#### [TASK REQUIREMENTS]
Scan the records beneath this line for the line holding "Screen dimensions: 2466x1023" and the line holding "Uncheck Seberi_curvas_de_nivel_epsg32722.shp layer", then transcribe exactly those two and all lines between.

[Stored records]
• • • •

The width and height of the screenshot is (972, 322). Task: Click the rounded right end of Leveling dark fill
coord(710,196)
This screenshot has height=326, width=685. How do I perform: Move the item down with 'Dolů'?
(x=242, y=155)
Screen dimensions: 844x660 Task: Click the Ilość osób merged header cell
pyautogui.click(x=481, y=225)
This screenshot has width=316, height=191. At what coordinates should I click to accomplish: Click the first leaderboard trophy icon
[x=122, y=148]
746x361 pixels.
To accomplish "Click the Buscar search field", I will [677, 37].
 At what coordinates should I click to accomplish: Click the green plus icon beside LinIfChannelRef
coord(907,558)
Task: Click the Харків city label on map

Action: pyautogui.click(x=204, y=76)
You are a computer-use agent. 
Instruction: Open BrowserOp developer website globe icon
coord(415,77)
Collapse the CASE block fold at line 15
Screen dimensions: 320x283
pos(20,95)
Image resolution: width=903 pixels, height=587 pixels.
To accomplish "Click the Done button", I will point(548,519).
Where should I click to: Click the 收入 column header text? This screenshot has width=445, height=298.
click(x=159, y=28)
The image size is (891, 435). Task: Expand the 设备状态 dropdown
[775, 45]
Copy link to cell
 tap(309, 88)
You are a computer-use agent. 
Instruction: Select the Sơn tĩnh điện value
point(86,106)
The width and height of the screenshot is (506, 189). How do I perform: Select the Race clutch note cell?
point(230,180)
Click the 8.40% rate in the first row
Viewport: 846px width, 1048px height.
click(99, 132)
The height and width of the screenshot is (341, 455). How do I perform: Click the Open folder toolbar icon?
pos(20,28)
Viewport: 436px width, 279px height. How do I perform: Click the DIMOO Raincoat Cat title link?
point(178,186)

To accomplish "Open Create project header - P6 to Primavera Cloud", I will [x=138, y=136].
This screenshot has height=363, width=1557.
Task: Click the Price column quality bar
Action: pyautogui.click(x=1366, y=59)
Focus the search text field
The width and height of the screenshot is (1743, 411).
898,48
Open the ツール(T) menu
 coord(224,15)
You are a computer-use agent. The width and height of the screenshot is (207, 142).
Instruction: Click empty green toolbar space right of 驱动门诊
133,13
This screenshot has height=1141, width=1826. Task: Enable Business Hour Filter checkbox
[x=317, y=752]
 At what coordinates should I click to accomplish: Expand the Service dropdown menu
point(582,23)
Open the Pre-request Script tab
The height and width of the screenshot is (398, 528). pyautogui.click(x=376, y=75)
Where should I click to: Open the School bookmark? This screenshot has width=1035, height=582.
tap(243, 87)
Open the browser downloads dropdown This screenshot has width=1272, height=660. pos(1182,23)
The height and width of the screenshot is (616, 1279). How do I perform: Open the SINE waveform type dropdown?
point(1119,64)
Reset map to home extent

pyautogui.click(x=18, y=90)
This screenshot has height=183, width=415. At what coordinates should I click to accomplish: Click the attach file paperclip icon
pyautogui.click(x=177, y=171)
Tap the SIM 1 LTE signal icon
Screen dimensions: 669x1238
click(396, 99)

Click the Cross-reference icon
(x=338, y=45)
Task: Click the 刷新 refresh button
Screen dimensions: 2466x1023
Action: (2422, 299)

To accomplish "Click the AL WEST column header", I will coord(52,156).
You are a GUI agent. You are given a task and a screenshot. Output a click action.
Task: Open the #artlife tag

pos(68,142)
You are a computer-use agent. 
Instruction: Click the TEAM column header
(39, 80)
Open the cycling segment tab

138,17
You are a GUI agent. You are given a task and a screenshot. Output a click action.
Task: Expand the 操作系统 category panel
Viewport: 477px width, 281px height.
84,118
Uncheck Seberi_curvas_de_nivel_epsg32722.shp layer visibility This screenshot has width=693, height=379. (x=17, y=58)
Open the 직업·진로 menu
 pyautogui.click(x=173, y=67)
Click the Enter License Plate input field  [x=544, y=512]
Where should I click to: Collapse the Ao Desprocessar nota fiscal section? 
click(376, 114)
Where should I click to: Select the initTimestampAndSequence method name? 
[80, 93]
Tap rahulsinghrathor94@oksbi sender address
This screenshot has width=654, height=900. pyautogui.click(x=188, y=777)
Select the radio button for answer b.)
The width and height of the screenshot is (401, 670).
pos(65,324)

• • • •

#### [ANSWER SPACE]
Screen dimensions: 2466x1023
Action: (2422, 299)

To accomplish "Click the AL WEST column header", I will coord(52,156).
You are a GUI agent. You are given a task and a screenshot. Output a click action.
Task: Open the #artlife tag

pos(68,142)
You are a computer-use agent. 
Instruction: Click the TEAM column header
(39, 80)
Open the cycling segment tab

138,17
You are a GUI agent. You are given a task and a screenshot. Output a click action.
Task: Expand the 操作系统 category panel
Viewport: 477px width, 281px height.
84,118
Uncheck Seberi_curvas_de_nivel_epsg32722.shp layer visibility This screenshot has width=693, height=379. (x=17, y=58)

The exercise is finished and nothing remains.